Joe Ruiz, the city’s development services director, told the council the changes were largely technical and made to comply with state review. “When we sent it out to the state, they did come back and kick it back because now in 2026, it's a 19 year, right window. So what we ended up doing is, we extended it out to 2050,” Ruiz said, summarizing revisions that also included updates to the future land use map series and additional policy language for substations, floating solar facilities and resiliency features.
Ruiz said staff and the city’s consultant worked through state comments from Florida Commerce and the Volusia County Growth Management Commission, and that the updates addressed the state’s recommendations. The presentation noted updated population and housing projections: the city’s 2050 permanent and seasonal population projection rose from 19,956 to about 20,640, an increase of roughly 700 residents, and the consultant estimated an additional 1,822 housing units would be needed by 2050 while the city has room to accommodate more than 5,200 residential units under current allocations.
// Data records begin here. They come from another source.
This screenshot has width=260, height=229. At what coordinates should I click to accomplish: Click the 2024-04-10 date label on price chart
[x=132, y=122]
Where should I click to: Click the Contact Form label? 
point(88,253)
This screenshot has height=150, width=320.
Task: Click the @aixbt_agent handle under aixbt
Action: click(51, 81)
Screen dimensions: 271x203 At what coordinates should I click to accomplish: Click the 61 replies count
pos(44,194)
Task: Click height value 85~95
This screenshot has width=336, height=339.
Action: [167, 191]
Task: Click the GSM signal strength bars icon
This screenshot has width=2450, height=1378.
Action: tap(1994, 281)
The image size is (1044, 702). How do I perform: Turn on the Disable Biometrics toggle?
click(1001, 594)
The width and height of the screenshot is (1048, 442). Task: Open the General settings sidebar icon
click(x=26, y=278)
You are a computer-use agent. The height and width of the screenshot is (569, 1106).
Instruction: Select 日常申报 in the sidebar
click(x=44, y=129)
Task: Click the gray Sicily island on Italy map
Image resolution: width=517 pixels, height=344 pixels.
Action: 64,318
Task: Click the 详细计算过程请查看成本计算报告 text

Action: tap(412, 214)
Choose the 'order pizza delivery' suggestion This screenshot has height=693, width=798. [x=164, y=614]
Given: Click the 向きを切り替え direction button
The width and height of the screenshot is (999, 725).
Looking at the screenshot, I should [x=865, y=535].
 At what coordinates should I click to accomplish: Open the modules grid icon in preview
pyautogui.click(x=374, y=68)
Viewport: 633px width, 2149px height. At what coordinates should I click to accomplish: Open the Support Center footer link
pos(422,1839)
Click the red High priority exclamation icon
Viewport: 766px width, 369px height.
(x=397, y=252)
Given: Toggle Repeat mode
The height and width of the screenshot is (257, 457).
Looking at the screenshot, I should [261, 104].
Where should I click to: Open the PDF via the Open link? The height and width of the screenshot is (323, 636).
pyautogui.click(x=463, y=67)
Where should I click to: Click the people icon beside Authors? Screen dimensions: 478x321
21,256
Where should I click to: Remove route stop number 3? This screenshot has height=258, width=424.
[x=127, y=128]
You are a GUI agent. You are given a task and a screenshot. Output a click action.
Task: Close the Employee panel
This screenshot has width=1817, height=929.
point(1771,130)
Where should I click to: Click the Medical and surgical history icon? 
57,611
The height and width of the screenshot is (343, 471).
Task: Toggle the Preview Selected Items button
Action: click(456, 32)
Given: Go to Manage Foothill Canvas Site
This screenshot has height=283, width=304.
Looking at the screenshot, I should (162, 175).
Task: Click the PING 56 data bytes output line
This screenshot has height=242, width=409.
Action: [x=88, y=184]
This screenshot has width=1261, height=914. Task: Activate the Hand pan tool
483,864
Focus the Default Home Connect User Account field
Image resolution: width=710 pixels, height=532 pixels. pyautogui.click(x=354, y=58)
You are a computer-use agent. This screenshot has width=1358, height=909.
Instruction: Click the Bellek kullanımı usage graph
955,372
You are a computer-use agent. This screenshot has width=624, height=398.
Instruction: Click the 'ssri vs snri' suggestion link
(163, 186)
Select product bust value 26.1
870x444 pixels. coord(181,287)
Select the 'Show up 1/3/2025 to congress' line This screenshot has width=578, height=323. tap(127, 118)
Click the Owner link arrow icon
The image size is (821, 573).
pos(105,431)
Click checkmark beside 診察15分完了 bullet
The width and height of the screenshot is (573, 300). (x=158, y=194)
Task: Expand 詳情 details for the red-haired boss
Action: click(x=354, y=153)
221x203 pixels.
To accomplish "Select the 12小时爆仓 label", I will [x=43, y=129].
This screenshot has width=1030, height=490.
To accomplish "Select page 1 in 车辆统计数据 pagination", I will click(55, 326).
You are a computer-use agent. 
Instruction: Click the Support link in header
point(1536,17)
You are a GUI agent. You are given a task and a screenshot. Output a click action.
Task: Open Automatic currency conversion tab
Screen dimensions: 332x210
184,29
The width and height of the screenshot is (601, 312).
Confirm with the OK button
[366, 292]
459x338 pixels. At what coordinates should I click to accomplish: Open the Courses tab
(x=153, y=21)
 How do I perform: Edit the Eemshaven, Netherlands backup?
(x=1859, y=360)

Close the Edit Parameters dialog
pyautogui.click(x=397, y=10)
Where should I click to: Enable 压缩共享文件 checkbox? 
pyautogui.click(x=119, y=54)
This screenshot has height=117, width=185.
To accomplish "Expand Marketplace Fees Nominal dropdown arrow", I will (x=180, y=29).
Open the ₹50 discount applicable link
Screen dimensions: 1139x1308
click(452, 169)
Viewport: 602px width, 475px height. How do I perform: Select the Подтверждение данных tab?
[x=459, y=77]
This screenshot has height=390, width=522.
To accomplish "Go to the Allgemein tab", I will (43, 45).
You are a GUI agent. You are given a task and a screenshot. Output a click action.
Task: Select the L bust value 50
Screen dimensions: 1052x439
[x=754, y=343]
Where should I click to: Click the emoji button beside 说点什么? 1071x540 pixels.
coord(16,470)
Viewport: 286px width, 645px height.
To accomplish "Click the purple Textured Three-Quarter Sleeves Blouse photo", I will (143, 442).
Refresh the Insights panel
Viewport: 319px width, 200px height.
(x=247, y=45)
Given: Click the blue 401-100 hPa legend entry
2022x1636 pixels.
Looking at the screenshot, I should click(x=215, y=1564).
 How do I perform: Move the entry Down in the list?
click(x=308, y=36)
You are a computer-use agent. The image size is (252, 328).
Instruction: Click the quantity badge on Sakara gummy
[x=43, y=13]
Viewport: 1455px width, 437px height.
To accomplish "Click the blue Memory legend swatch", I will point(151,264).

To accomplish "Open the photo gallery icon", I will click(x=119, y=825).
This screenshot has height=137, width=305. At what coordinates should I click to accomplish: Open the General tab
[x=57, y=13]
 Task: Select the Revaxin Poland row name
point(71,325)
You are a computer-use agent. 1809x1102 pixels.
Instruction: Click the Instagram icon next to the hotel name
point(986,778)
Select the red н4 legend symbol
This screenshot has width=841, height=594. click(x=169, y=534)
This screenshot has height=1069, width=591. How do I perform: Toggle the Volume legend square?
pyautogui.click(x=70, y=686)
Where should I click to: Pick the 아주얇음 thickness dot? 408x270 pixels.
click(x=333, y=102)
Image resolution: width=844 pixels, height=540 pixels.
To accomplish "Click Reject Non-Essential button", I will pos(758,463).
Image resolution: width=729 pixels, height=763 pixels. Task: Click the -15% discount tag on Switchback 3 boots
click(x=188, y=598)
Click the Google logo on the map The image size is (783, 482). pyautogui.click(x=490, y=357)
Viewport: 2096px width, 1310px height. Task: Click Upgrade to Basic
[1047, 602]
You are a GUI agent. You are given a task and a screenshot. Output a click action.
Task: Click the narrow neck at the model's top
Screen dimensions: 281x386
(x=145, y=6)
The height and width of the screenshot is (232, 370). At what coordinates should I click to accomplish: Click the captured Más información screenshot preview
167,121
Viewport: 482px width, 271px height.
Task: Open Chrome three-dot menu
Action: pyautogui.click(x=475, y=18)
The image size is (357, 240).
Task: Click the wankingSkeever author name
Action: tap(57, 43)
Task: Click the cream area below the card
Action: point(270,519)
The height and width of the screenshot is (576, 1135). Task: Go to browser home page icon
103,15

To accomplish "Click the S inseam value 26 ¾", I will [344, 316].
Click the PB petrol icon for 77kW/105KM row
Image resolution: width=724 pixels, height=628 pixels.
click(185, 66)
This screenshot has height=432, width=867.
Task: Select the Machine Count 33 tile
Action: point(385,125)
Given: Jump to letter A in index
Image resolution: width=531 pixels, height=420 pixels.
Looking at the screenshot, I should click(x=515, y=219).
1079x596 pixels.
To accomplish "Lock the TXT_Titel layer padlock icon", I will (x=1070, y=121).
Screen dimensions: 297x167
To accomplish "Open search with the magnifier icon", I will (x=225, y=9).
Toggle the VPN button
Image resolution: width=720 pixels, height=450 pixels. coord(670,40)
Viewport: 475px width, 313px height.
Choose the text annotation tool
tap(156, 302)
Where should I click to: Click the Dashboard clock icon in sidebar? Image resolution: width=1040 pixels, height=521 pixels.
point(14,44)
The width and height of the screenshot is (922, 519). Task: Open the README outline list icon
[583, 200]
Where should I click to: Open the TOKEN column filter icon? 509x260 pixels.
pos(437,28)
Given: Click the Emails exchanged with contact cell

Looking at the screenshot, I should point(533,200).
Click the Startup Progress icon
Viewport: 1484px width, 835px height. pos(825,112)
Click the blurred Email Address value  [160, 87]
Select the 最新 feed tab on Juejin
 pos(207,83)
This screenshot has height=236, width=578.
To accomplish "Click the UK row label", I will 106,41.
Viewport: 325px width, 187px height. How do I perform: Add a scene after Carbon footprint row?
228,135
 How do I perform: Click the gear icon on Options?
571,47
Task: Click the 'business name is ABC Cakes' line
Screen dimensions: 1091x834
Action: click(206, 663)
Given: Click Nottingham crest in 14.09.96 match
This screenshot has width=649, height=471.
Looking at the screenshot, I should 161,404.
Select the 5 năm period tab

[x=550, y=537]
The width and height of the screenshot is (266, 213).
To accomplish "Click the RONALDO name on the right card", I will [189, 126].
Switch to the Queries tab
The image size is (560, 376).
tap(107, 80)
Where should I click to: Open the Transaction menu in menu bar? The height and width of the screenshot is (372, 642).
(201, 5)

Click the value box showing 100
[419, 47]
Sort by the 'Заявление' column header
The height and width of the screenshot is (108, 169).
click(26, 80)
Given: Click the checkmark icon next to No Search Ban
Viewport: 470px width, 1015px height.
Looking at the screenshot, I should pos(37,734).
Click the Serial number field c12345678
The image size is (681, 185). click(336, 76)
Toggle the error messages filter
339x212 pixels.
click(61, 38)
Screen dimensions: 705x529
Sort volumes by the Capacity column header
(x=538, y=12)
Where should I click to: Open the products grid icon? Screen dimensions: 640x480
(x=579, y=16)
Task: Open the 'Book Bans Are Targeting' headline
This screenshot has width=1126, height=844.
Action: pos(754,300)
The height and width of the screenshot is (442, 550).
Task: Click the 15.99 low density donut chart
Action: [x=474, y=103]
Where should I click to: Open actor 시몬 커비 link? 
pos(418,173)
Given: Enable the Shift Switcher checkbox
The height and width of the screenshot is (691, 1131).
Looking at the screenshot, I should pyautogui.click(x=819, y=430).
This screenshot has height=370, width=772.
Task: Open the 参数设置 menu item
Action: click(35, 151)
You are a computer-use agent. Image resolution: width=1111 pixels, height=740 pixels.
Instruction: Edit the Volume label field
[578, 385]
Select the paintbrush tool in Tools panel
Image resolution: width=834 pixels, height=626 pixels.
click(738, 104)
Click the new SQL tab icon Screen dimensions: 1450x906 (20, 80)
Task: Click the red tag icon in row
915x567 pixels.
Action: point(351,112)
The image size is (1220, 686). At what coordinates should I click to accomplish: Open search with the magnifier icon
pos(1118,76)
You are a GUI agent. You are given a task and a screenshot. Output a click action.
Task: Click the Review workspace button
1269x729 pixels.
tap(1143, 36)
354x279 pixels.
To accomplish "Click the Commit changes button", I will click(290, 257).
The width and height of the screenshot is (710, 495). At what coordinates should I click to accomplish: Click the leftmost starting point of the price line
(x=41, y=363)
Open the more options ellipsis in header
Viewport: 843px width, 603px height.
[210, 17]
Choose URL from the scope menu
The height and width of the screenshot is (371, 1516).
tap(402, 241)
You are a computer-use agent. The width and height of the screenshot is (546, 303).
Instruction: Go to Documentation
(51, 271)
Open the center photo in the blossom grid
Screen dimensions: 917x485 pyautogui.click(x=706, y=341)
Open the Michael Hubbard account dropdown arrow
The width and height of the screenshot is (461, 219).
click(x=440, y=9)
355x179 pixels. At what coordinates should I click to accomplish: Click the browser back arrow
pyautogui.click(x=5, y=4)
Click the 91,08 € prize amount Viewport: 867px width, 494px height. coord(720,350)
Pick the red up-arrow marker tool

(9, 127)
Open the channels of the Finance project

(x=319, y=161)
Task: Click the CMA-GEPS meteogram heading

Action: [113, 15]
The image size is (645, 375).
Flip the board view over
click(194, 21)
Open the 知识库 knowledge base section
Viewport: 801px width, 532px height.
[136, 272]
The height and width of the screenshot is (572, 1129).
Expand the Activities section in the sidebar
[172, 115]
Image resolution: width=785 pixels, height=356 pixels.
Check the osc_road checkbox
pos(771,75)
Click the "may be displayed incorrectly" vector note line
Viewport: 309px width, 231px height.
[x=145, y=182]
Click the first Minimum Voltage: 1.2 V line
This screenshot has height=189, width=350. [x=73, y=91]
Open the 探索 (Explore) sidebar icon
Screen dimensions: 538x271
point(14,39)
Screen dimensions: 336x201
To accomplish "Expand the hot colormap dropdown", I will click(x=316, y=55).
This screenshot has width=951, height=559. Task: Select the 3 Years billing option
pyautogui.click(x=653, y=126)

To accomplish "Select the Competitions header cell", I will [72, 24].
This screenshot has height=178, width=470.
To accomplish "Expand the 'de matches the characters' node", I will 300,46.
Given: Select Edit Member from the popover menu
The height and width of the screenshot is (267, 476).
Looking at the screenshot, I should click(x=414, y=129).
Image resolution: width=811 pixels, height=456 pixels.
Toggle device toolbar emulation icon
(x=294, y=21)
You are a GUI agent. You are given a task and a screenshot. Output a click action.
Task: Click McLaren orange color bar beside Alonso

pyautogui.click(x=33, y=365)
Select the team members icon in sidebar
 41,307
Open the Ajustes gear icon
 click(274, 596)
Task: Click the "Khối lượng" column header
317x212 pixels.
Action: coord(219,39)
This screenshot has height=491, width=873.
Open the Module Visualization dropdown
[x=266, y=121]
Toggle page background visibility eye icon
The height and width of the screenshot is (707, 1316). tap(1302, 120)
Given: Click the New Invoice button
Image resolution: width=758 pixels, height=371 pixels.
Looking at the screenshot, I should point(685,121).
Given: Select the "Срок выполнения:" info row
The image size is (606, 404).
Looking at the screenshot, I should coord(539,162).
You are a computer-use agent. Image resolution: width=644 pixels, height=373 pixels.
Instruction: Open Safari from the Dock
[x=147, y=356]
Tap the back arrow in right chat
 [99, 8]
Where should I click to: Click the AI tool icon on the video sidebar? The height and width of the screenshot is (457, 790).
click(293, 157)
On a motion to adopt the ordinance and authorize staff to transmit the adopted amendments to the Florida Department of Commerce, the council voted yes with all present members in favor; Council member Tomsen was recorded earlier as absent. Mayor Kelly Marks said staff will transmit the adoption to the state within 10 days; the adopted plan is subject to a 45‑day period for potential challenge and the city will follow up by updating its land development code within one year to align with any plan changes.
The ordinance was read into the record by City Attorney Mr. Waters and supported in presentation by Development Services Director Joe Ruiz. No public comment was offered for the item at the hearing.
The council’s action completes the local adoption step required under state law and triggers the administrative transmissions and code updates noted by staff.